>> begin PAGE TEXT
问题
I want to summarise several variables in data.table, output in wide format, output possibly as a list per variable. Since several other approaches did not work, I tried to do an outer lapply, giving the names of the variables as character vectors. I wanted to pass these in, using with=FALSE.
carsx=as.data.table(cars)
lapply( list(speed="speed",dist= "dist"), #error object 'ansvals' not found
function(x) carsx[,list(mean(x), min(x), max(x) ), with=FALSE ] )
Since this does not work, I tried the more simple approach without lapply.
carsx[,list(mean("speed"), min("speed"), max("speed") ), with=FALSE ] #error object 'ansvals' not found
This does not work either. Is there any way to do something like this? Is this behaviour of 'with' wanted? (I am aware that ?data.table
mentions with only to select columns, but in my case it would be useful to be able to transform them as well)
>> end PAGE TEXT
>> begin SUPPLIED INFORMATION
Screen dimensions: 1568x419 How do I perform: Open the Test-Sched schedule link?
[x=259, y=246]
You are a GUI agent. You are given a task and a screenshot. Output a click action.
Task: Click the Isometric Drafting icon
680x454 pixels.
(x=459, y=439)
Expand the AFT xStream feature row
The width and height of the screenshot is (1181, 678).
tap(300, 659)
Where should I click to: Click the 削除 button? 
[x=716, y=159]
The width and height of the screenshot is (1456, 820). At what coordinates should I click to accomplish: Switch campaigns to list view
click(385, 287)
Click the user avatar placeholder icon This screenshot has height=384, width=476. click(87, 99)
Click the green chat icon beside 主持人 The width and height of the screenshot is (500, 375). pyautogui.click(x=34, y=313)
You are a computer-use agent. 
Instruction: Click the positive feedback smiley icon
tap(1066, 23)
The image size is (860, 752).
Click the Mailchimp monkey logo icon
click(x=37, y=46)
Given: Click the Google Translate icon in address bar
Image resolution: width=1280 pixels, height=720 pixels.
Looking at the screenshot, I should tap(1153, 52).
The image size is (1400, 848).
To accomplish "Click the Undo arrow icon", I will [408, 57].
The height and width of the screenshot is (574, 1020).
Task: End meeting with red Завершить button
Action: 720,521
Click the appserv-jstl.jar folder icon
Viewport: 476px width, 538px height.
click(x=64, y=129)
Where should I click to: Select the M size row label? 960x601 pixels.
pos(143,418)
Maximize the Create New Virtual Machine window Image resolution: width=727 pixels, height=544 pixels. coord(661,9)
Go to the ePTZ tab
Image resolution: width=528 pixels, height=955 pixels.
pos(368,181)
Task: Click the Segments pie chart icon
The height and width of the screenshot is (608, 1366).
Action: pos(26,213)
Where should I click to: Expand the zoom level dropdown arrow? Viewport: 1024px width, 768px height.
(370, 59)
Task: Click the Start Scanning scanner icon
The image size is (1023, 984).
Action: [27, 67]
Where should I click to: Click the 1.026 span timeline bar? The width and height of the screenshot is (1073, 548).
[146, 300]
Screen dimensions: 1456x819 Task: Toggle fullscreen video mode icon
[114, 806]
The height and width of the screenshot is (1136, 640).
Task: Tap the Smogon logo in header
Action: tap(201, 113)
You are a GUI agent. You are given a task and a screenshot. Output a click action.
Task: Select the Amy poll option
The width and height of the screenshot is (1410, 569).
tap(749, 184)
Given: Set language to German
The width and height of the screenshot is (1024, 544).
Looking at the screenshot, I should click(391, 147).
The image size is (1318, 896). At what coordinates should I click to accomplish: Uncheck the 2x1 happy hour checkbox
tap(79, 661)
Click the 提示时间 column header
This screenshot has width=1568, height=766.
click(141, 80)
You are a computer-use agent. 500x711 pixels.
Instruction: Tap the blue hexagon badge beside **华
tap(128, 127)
>> end SUPPLIED INFORMATION
WRITTEN PROBLEM 1
Reproduce the data.table question word for word, from "carsx=as.data.table(cars)" up to and including "approach without lapply.".
WRITTEN PROBLEM 2
Write the next part of the data.table question, starting after its final sentence.
You can ignore the items.

TASK ANSWER 1
carsx=as.data.table(cars)
lapply( list(speed="speed",dist= "dist"), #error object 'ansvals' not found
function(x) carsx[,list(mean(x), min(x), max(x) ), with=FALSE ] )
Since this does not work, I tried the more simple approach without lapply.

TASK ANSWER 2
When with=FALSE, j is a vector of names or positions to select, similar to a data.frame. with=FALSE is often useful in data.table to select columns dynamically.
EDIT My aim is to get a summary per group in wide format, for different variables. I tried to extend the following, which works only for one variable, for a list of variables.
carsx[,list(mean(speed), min(speed), max(speed) ) ,by=(dist>50)
Lamentably SO doesnt let me post my other question. There I described that I want an output similiar to:
lapply( list(speed="speed",dist= "dist"),
function(x) do.call("as.data.frame", aggregate(cars[,x], list(class=cars$dist>50), FUN=summary) ) )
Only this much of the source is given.